BEGIN SUPPLIED MATERIAL

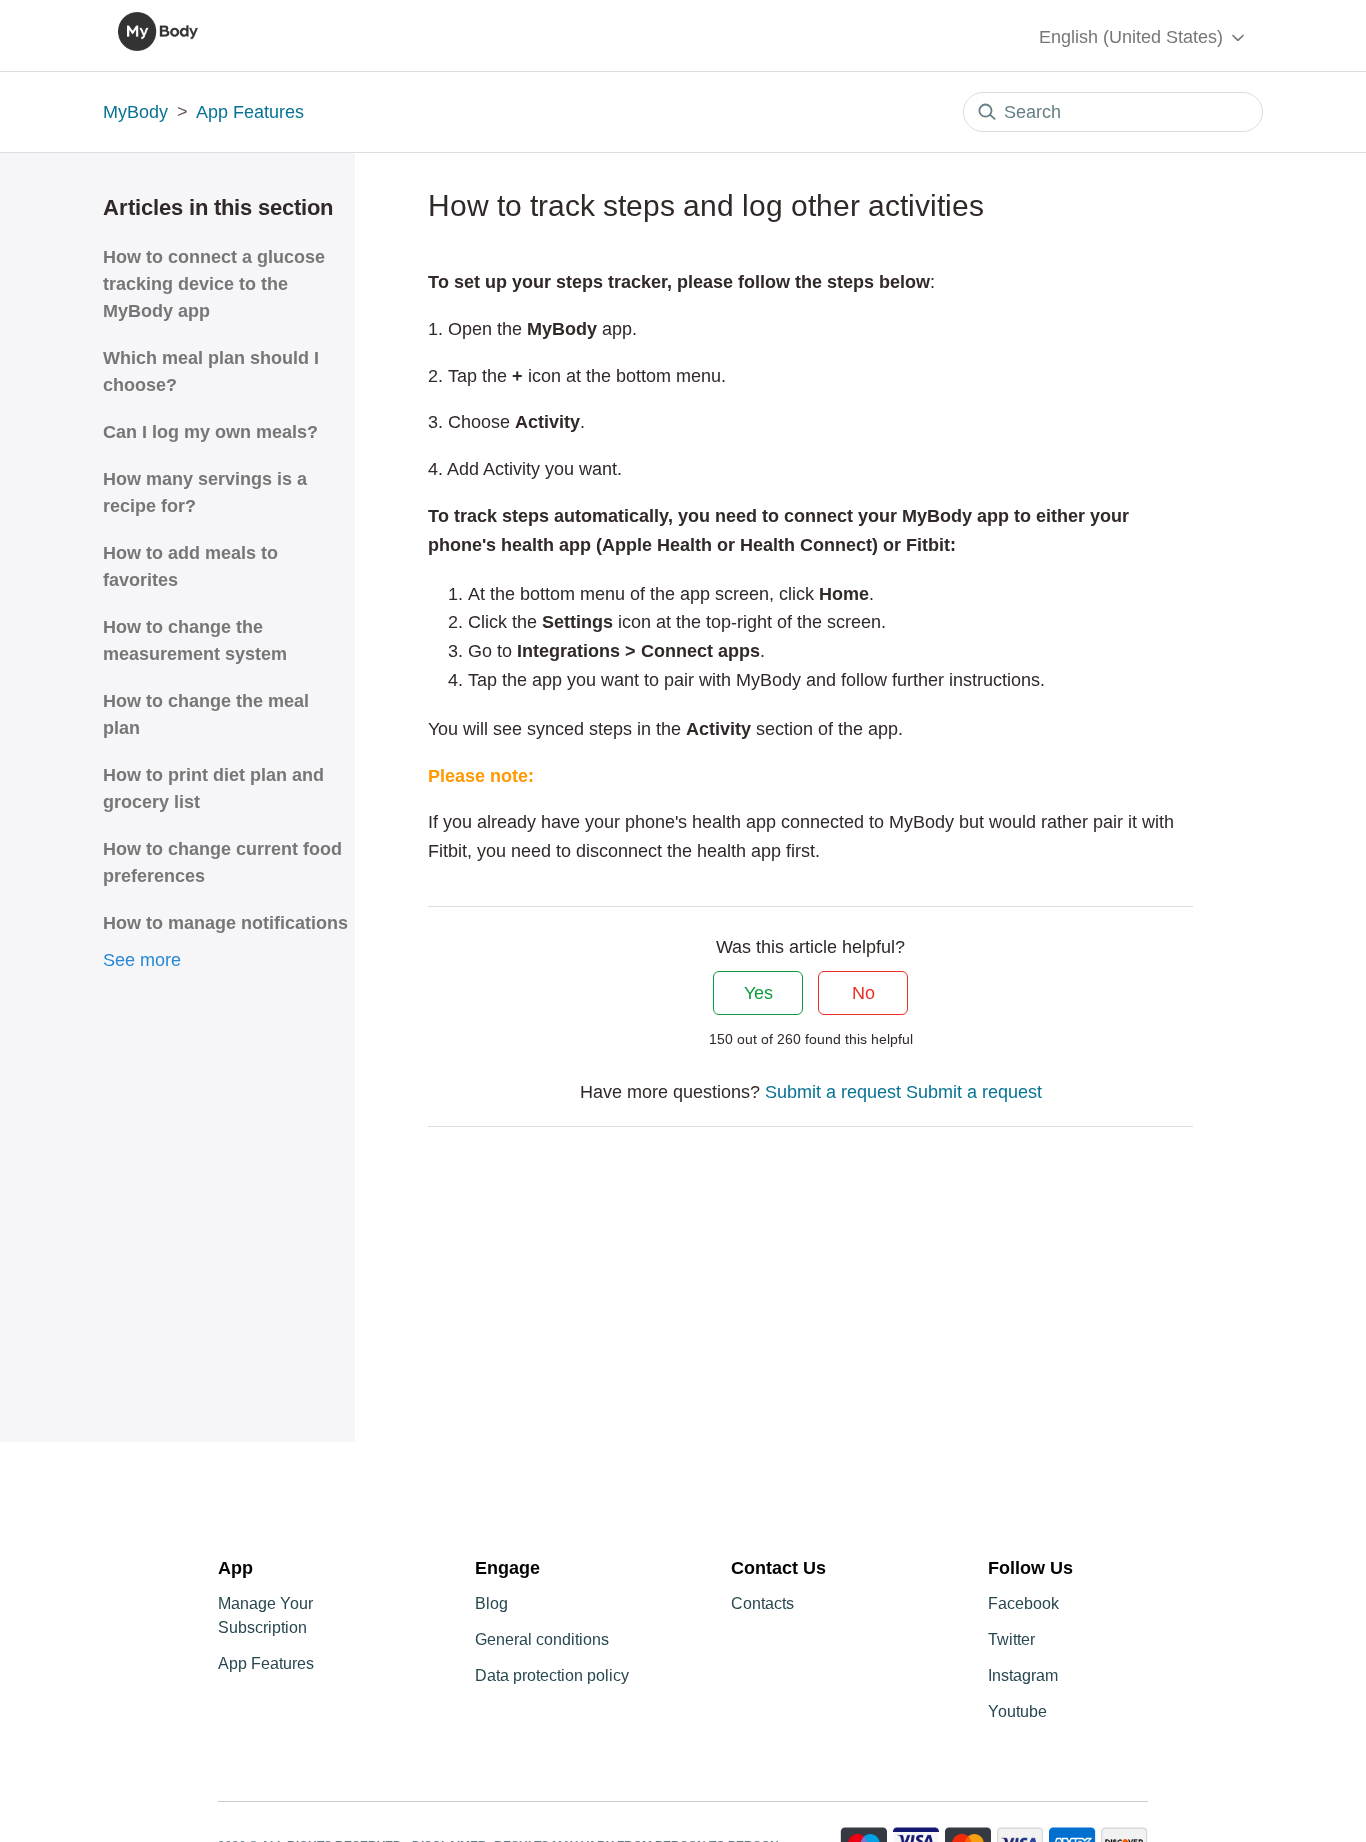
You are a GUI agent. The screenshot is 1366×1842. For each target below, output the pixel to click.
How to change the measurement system (195, 640)
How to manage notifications (225, 923)
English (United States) (1133, 37)
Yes (758, 993)
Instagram (1023, 1675)
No (863, 993)
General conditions (542, 1639)
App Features (250, 112)
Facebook (1023, 1603)
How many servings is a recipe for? (205, 492)
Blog (491, 1603)
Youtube (1017, 1711)
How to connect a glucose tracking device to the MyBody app (214, 284)
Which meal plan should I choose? (211, 371)
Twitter (1011, 1639)
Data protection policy (552, 1675)
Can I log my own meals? (210, 432)
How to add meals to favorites (190, 566)
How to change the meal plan (206, 714)
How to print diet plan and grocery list (213, 788)
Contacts (762, 1603)
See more (142, 960)
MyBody (135, 112)
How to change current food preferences (222, 862)
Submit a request (833, 1092)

END SUPPLIED MATERIAL

# DESCRIPTION OF THE TASK
Count every line of the material that holds the string "meals", then give the total alone.

# SOLVED PROBLEM
2